Afghanistan : les talibans organisent "l'oppression des femmes par l'inaction", analyse une spécialiste
Les talibans ont adopté dimanche des mesures plus restrictives envers les femmes. "Cela leur ôte toute dignité", a estimé sur franceinfo Myriam Benraad, politologue et spécialiste du monde arabe.
Les femmes afghanes sont "les premières victimes de décisions qui restreignent leur liberté et pour certaines leur ôtent toute dignité", a déclaré sur franceinfo dimanche 26 décembre Myriam Benraad, politologue et spécialiste du monde arabe. Les talibans ont annoncé que les femmes qui veulent voyager plus de 72 kilomètres devront désormais être accompagnées et les chauffeurs de taxi ne doivent plus accepter à bord que des femmes qui portent le voile islamique. Selon Myriam Benraad, "la crise humanitaire aggrave les choses, d'autant plus pour les femmes".
franceinfo : Ces mesures rappellent ce qui se passait pendant la première prise de pouvoir des talibans, entre 1996 et 2001. Faut-il s'attendre à pire ?

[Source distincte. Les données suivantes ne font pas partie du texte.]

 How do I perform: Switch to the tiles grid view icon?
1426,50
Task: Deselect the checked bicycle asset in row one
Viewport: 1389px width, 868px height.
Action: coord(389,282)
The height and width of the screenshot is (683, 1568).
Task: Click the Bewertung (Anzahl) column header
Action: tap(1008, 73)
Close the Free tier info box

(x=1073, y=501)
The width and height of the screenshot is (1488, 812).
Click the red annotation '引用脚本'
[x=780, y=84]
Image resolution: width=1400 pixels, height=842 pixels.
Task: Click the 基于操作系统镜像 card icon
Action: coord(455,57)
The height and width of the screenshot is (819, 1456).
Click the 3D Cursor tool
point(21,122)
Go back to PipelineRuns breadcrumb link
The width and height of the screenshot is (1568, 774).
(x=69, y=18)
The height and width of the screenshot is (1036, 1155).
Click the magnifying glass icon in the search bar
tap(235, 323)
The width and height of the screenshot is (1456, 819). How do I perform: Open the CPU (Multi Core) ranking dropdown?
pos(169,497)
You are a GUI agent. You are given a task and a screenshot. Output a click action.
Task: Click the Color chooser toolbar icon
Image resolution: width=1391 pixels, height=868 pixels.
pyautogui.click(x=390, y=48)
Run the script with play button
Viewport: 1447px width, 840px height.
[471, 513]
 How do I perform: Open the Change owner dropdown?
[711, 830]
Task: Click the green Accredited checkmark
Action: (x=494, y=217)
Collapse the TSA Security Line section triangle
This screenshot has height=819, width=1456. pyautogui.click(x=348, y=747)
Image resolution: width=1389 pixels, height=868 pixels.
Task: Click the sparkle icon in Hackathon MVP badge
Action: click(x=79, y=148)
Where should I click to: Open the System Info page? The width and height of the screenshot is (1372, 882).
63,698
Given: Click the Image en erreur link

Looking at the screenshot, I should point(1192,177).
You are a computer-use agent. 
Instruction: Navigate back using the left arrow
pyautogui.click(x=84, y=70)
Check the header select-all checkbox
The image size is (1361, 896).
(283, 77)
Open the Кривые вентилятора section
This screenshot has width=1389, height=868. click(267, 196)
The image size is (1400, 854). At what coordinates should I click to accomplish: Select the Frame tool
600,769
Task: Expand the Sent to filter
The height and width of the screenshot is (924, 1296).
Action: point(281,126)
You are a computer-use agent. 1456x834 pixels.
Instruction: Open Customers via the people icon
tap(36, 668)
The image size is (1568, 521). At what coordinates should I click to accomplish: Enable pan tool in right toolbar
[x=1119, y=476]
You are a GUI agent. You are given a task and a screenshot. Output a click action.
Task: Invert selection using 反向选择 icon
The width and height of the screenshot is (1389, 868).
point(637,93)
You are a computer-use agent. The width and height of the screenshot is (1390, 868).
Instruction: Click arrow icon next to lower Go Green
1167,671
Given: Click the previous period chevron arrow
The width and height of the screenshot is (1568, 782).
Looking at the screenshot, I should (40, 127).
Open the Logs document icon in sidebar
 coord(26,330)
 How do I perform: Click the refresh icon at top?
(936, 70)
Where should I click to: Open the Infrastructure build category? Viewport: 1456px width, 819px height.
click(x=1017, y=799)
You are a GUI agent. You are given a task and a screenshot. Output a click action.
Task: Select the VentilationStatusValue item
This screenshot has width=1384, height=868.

Myriam Benraad : Tout d'abord, le fond idéologique n'a pas changé. J'ai même tendance à croire que les plus jeunes talibans seront potentiellement plus violents parce que ces 20 ans de guerre les ont - pour certains - radicalisé. D'ailleurs, on a vu l'émergence de structures comme le groupe État islamique, qui sont des factions jihadistes bien plus dures que les talibans encore. C'est la preuve que cette guerre a été contre-productive. Ensuite, on a un grand appauvrissement et une importante précarisation, avec des situations de famine. La situation socio-économique est totalement désastreuse et vient encore accentuer la tendance des talibans à être violents, à réprimer en cas de résistance ou d'opposition à leur pouvoir.
Face à ces problématiques, les femmes sont-elles les premières victimes de cette prise de pouvoir des talibans ?
Oui, elles sont directement touchées par ces décisions qui restreignent leur liberté, voire leur ôtent toute dignité. Ensuite, il y a aussi l'oppression des femmes par l'inaction. En effet, cette famine est complètement laissée à la charge des femmes. Les talibans n'agissent pas : ils n'ont aucun programme d'entraide et d'assistance à ces veuves de guerre qui se retrouvent seules avec leurs enfants. Certaines sont même forcées de vendre leur fillette pour assurer la survie des garçons. Ce sont des situations atroces. Il y a une traite sexuelle en Afghanistan et on fait passer ça pour des pratiques traditionnelles et ancestrales. En réalité c'est de l'exploitation sexuelle. Et cela fleurit sur cette faillite du pays.
Les talibans avaient promis des mesures d'ouverture pour avoir de l'aide humanitaire. Est-ce que ces nouvelles mesures contre les femmes vont freiner l'arrivée de cette aide ?
Ils ont commencé à faire de grandes promesses pour s'assurer justement de la continuité de l'aide alimentaire. Ensuite, ils ont finalement montré leur vrai visage en prenant un certain nombre de décisions qui allaient totalement à l'encontre de ce qu'ils avaient promis. La communauté internationale a donc décidé de stopper l'aide humanitaire et de la conditionner à la situation des femmes. Dans la mesure où les femmes sont elles-mêmes victimes de cette situation humanitaire catastrophique, ils jouent sur cet état d'urgence pour contraindre la communauté internationale à agir. On ne sait pas quoi faire. Les voix sur ce sujet sont discordantes entre ceux qui disent qu'il faut adopter une position totalement jusqu'au-boutiste face aux talibans et d'autres qui vous diront qu'il faut tout de même sauver la population afghane avant tout.
Sans l'aide humanitaire, l'Afghanistan peut-elle s'en sortir ?
Non, l'Afghanistan n'a de toute façon aucun avenir avec les talibans. Au-delà d'ailleurs de la question des femmes, les talibans ne sont pas capables d'administrer un quelconque appareil d'État ou des ministères. La situation n'était déjà pas rayonnante mais, en trois mois, ils ont littéralement plongé le pays dans la famine. Ce mouvement n'a pas d'avenir, il ne propose rien à ce pays. C'est d'ailleurs peut-être de cette faillite socio-économique que leur échec viendra. Mais le pays est totalement dans l'impasse.